Source material —
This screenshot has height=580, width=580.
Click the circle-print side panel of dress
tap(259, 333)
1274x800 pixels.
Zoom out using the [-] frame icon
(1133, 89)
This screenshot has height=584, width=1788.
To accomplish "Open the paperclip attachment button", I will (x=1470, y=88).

...

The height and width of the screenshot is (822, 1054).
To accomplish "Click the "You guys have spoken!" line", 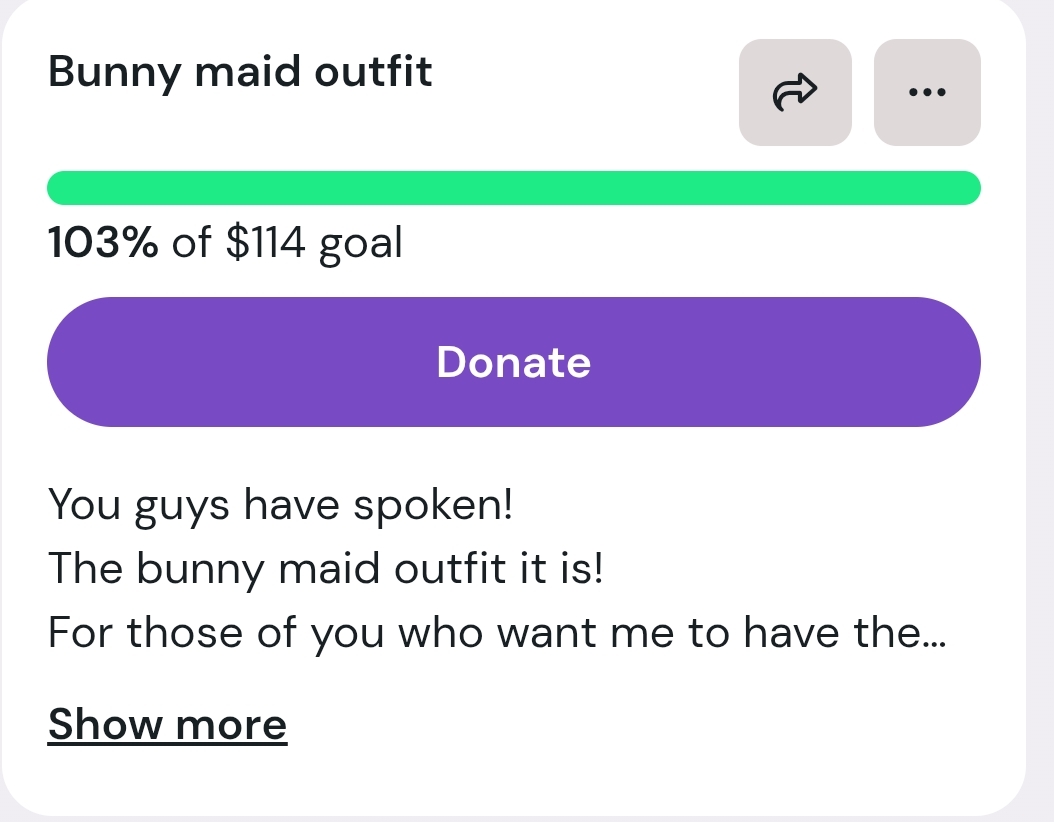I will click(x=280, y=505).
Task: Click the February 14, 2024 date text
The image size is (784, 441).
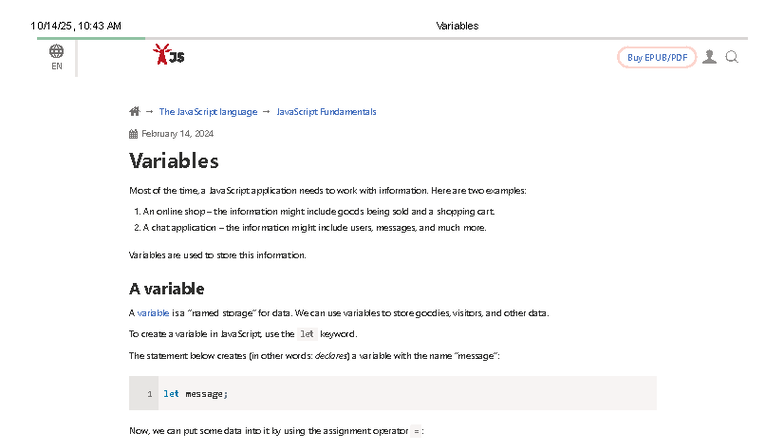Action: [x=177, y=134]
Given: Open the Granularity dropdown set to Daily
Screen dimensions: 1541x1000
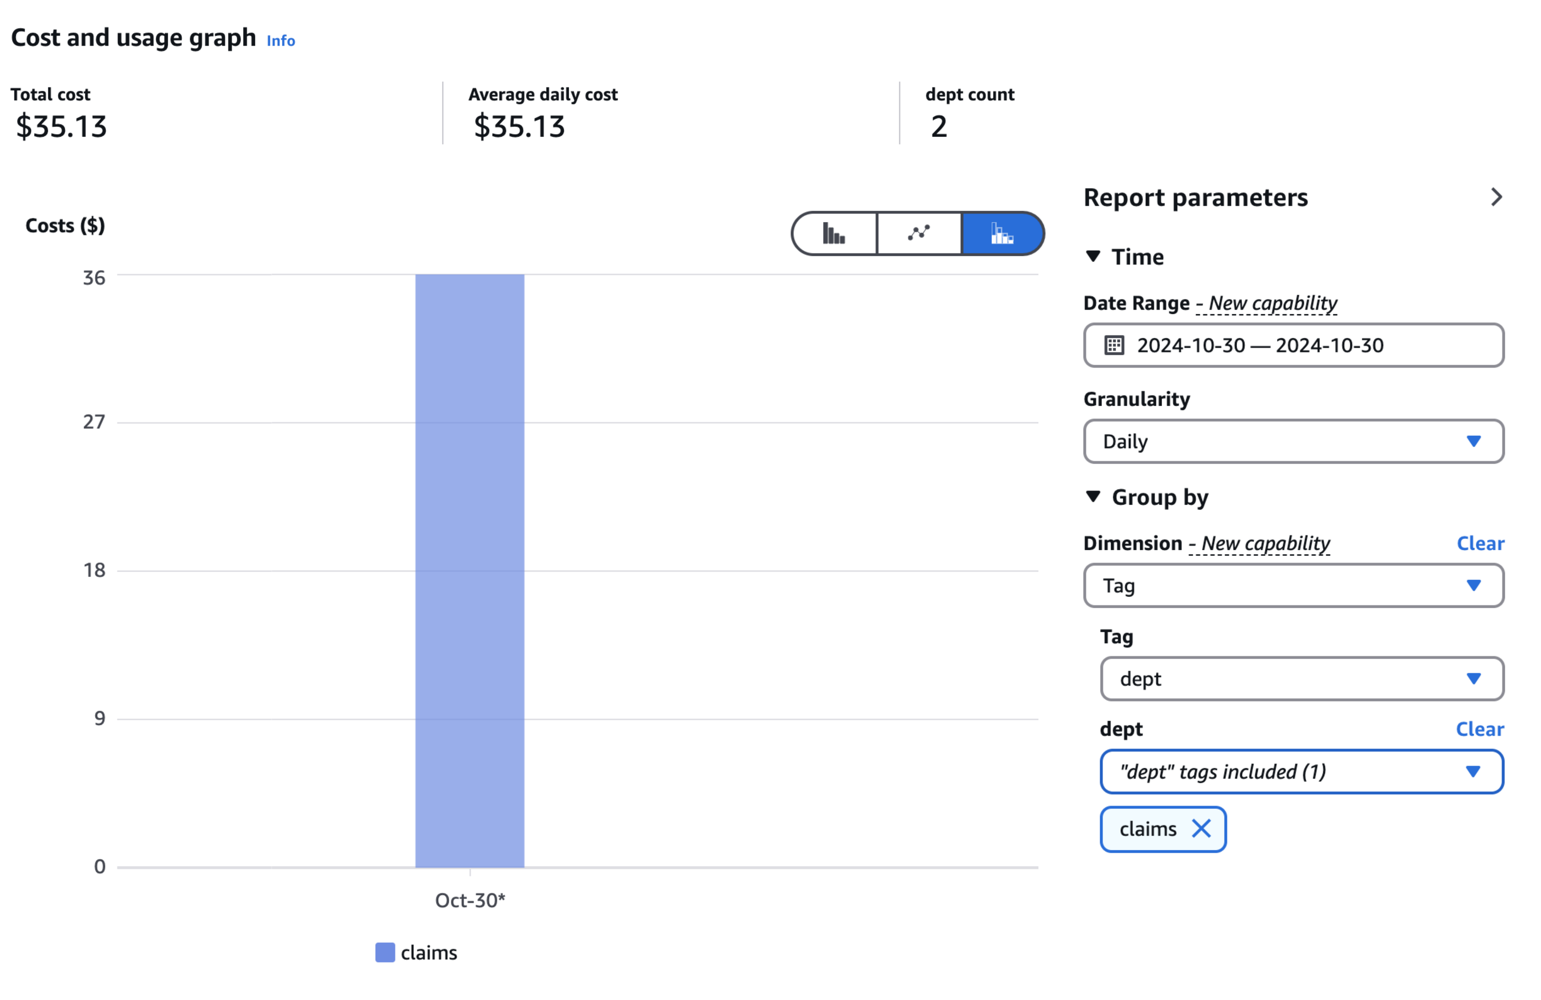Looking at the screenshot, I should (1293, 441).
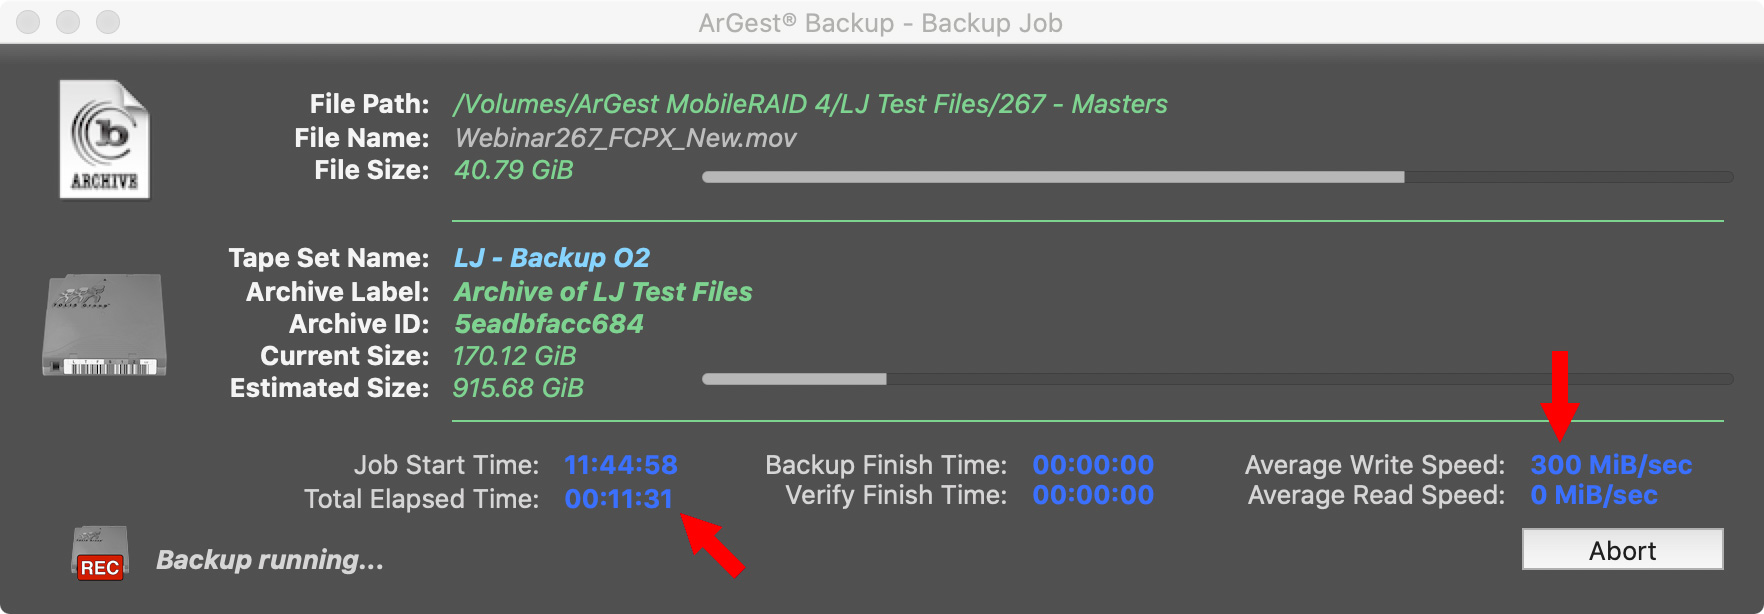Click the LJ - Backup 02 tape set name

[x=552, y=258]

Your task — Filter the entries and copy out every line with the word "width".

Response to this task —
This screenshot has height=580, width=580.
This screenshot has height=584, width=1788.
The height and width of the screenshot is (822, 1054).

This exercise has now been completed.